_Excerpted passage_
==================================================
# Noise reduction. batch?



## joemontana57 (Jul 26, 2012)

I shoot in raw. 
With LR 3x, I would find one image, do noise reduction on it, then select all->sync
All the setting were pasted. When I exported as jpeg the noise reduction was applied. 

With LR 4x, it *seems* to do the same. at least the little +/- symbol is on top of each picture. However, when I export, the correction is not always applied.


----------



## erro (Jul 26, 2012)

Is it really not applied? Or does it just look like it is not applied? Meaning: do you have images where you can clearly see that noise reduction is not applied even though it should be?

If you look at the offending photos in LR, do they show the noise reduction there? Do the noise reduction appear as a step in the develop history panel?


----------



## Kiwigeoff (Jul 26, 2012)

Joe, I do believe that syncing and autosyncing is not applying settings to all images selected. Can you check that at times other settings, not just noise, do not get synced? I want to see if this is cross platform.


----------



## joemontana57 (Jul 26, 2012)

It's applied *within Lightroom" when they are still .cr2 files.
It's just when I export to jpeg that they look like NR has not been applied...
==================================================
_Material shown_
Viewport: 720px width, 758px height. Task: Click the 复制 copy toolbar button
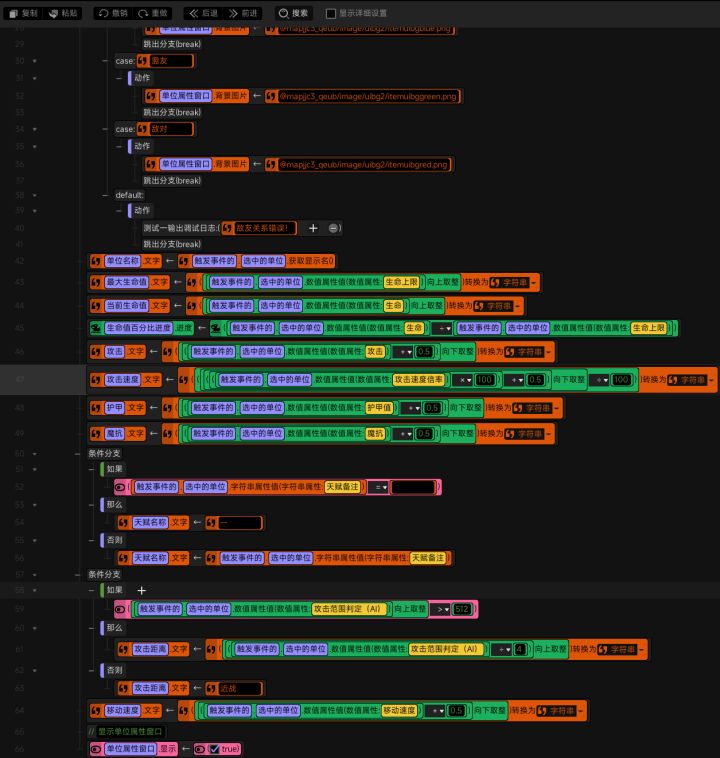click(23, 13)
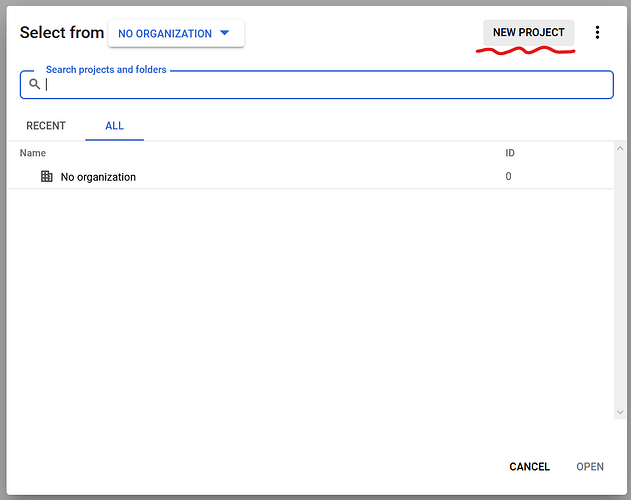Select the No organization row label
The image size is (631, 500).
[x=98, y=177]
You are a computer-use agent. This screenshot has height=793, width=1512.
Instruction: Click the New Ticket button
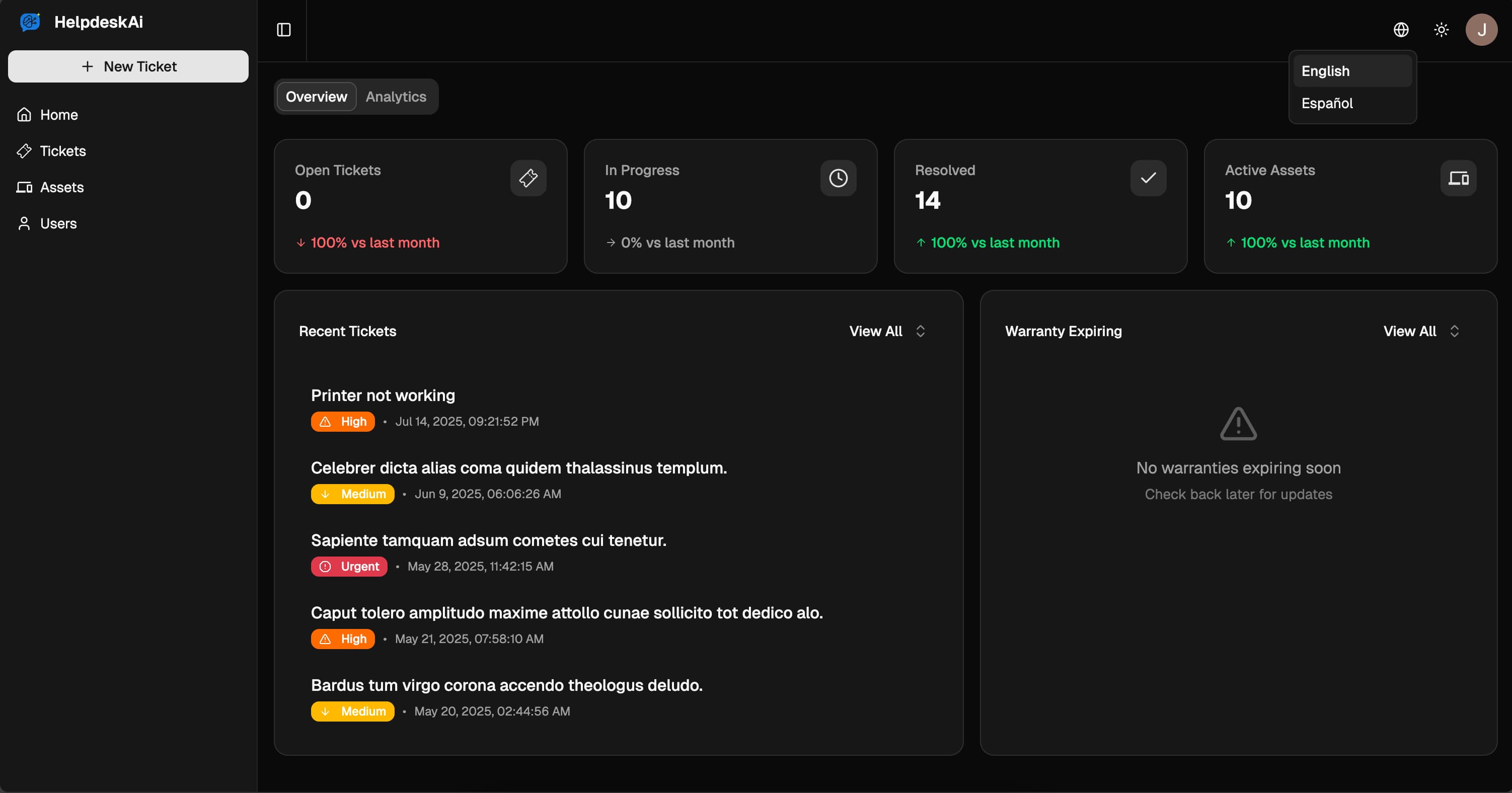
==================================================
_Requests_
(1) Write out the portion of the Lightroom noise reduction thread starting with "If you look" and going on through "develop history panel?".
(2) In the Lightroom noise reduction thread, what file format are the images in when the noise reduction still appears applied within Lightroom?
(3) Carry on the Lightroom noise reduction thread from its last line.

_Per-task answers_
(1)
If you look at the offending photos in LR, do they show the noise reduction there? Do the noise reduction appear as a step in the develop history panel?

(2) They are .cr2 files.

(3)
erro said:


> Is it really not applied? Or does it just look like it is not applied? Meaning: do you have images where you can clearly see that noise reduction is not applied even though it should be?
> 
> If you look at the offending photos in LR, do they show the noise reduction there? Do the noise reduction appear as a step in the develop history panel?


----------



## erro (Jul 26, 2012)

Select (in LR) one of the photos that doesn't seem to have any noise reduction applied and go to the Develop module. Toggle the noise reduction off/on/off/on.... Do you see any difference in LR?

Another test: export one copy with noise reduction applied, and one without noise reduction. Look at both exported photos outside of LR. Is there any difference?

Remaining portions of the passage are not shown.